XXIV La chute d'un colosse (3)
Haletant, sur le flanc, il ressemblait à présent à une énorme baleine échouée. Il tenta de se redresser, grogna, sa masse jouait contre lui, mais Sertoro était sur lui et le renvoya au sol d'un coup de pied. Il gémit en s'effondrant. « Je crois que c'est la fin, souffla-t-il.
-Malheureusement, rien ne dure en ce monde, répondit le Cauchemar avec sincérité. C'est dommage, tu aurais pu marcher à mon côté, seigneur du Foyer. Quels trous tu aurais fait dans les rangs bien alignés du Cercle !
-Je n'aurais pas marché aux côtés d'un monstre.
-Un monstre ? Tu me semble bien placé pour savoir qu'il ne faut pas se fier aux apparences. Les monstres, ce sont ces arcanistes qui chuchotent dans l'entourage du roi du Himmland. Ce sont ces fous qui ont abattu la malédiction sur notre monde. »
Belius cracha un jet rosé. « Vas-y, accomplis ta besogne, Cauchemar. »

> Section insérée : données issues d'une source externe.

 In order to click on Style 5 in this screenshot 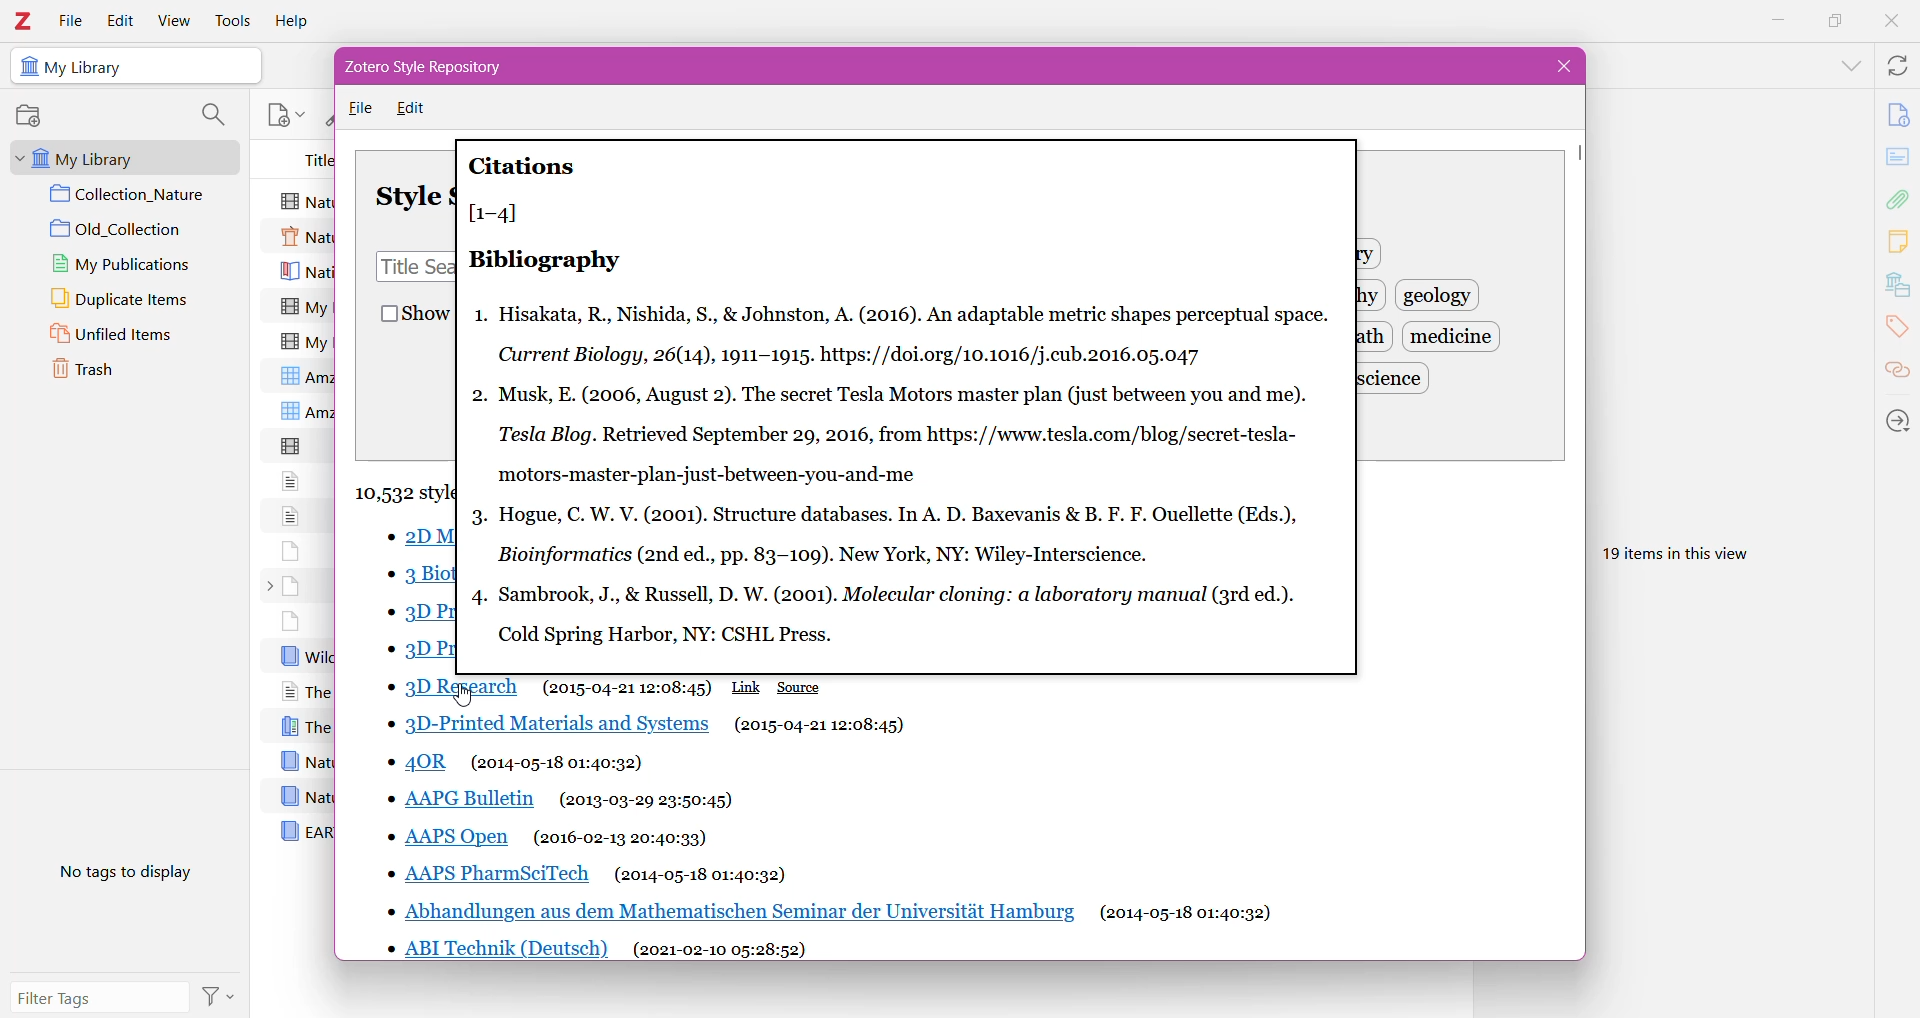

Le crâne squelettique hocha la tête. Les deux mains de Sertoro agrippèrent la poignée de l'épée, lame vers le bas. Les bras s'élevèrent au-dessus de sa tête et un instant, l'éclat des flammes, de moins en moins vivaces, ruissela le long du fil délicat et mortel.
Le temps parut alors se suspendre. C'était là, sous le regard des deux armées, que se jouait l'avenir de Corbeau, l'avenir du Foyer, l'avenir de tous ces hommes, de toutes ces femmes. Là, juste à la pointe de cette épée.
Lorsque le mouvement du Cauchemar fut à son apogée, Belius se jeta en avant. Il ne s'agissait pas d'un geste impulsif, d'un réflexe instinctif, c'était un mouvement précis et calculé, amorcé juste au moment opportun, d'une vitesse surprenante, inattendue, à l'instar de ses charges furieuses. Il n'eut pas même à se redresser sur ses jambes. Son bras se détendit, ses doigts crochèrent la nuque de Sertoro, ensuite il retomba, non, il se rejeta en arrière, de toute sa vigueur ajoutée à son poids, à celui de son armure, à celui de sa haine.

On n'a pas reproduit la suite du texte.